No, but seriously Sssssssh!
A sponsored silence is on; so whatever you do you have to keep it zipped, keep it buttoned, keep it together – even when one of the group is doing all she can to break you down.
And how can you, could anyone, stay silent when one of the team has just won wads of cash; and what about those builders who just keep popping in and out, surely something has to be said to them?
Renowned playwright Douglas Maxwell, composer MJ McCarthy and the Lung Ha Theatre Company performers take you on a (quiet) journey where silence is golden – but there are many ways to overcome silence when there is just so much to be said.
Tron Theatre, Glasgow: 01 & 02 April 2016
Traverse Theatre, Edinburgh: 07 – 09 April 2016
The Silent Treatment














Reviews
Pivoting around this is a blossoming romance, a quintet of bowler-hatted builders and a game of pass the parcel with the broken head of a religious statue.Maria Oller’s jaunty production capitalises on the sheer ridiculousness of Maxwell’s set-up by navigating her twenty-strong ensemble led by Nicola Tuxworth and Emma Clark as Billie and Stacey through all this on Jessica Brettle’s set with prat-falling knockabout glee. This is aided hugely by a musical score by MJ McCarthy that bubbles under the action throughout, and which sounds part silent movie, part 1970s sit-com. While chattier than advertised, Maxwell’s script fizzes with invention and a playfulness that speaks volumes in a way that words can’t always muster.
Neil Cooper – The Herald
Cue 55 minutes of well-choreographed comic chaos, in Maria Oller’s production, as the silence become the pretext for all kinds of antics, from a whole riff based on one of the group finding a lucrative winning scratch-card in his pocket, through a collapsing wall crucifix with a decapitated Jesus, to the apparent arrival of a noisy team of builders.

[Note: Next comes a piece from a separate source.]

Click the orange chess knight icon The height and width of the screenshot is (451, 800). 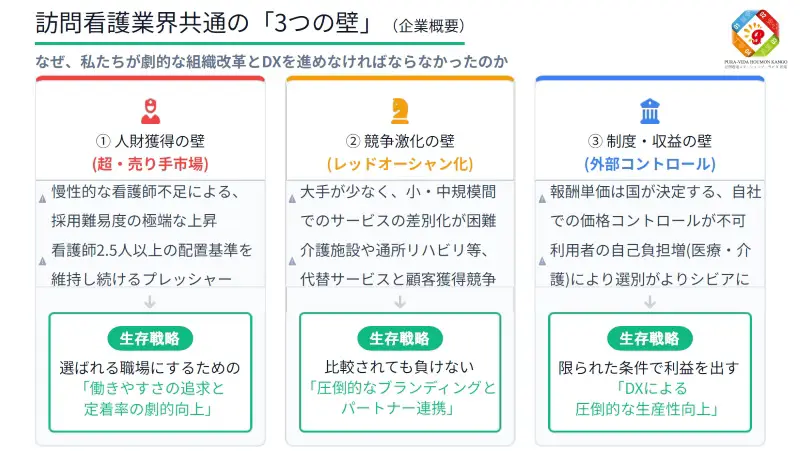pyautogui.click(x=400, y=111)
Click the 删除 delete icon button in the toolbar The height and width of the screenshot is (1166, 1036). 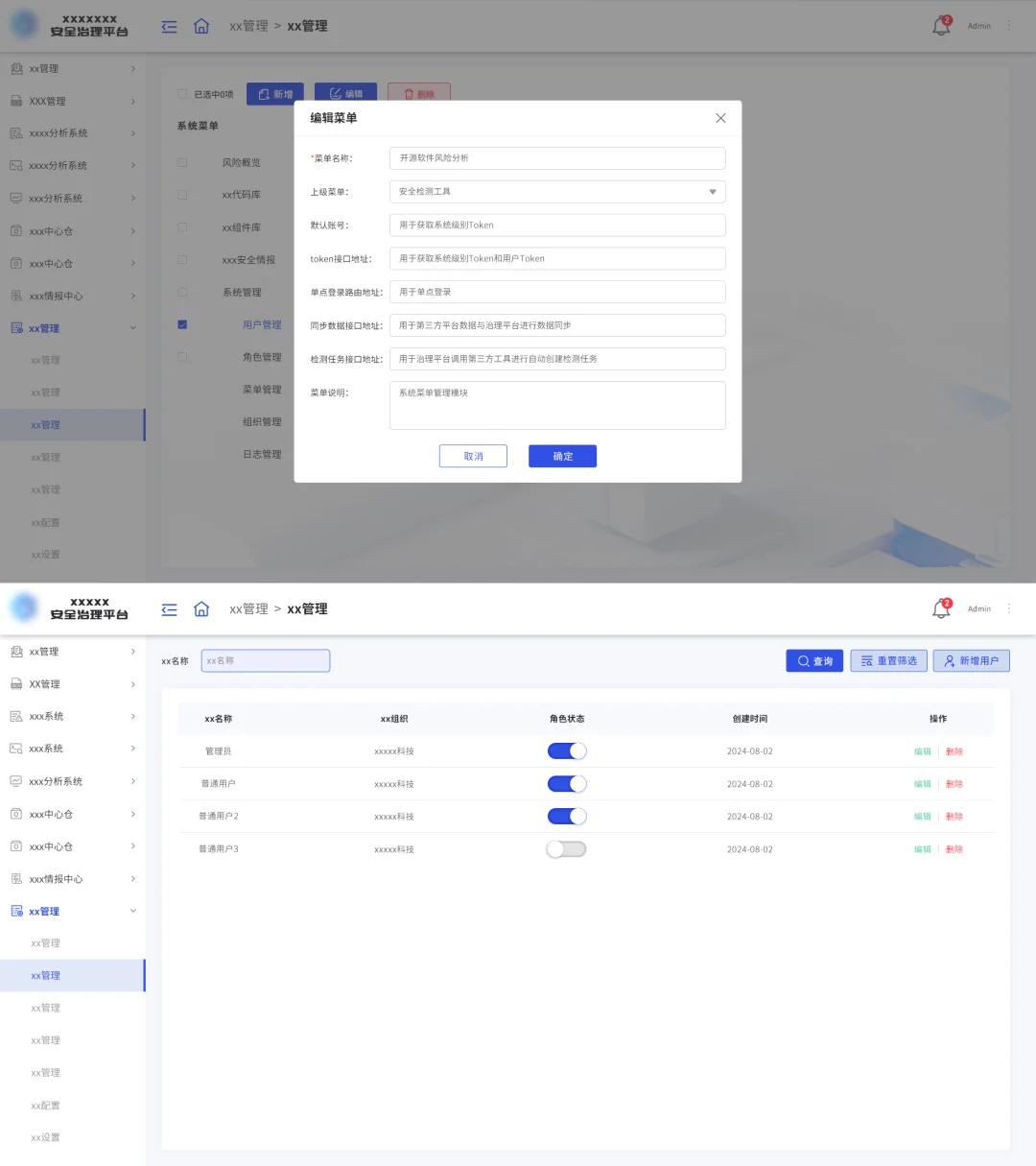coord(419,93)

There’s slapstick, situation comedy, a touch of tragedy, a final twist of cheesy romance; and if the overall effect is fragmented, and sometimes more like a series of exercises in silent comedy than a play in its own right, this latest show still provides an enjoyable showcase for the ever-more-impressive skills of the Lung Ha ensemble, rising joyfully to the notoriously difficult challenge of tightly-timed physical comedy, and making a persuasive job of it, at every outrageous turn.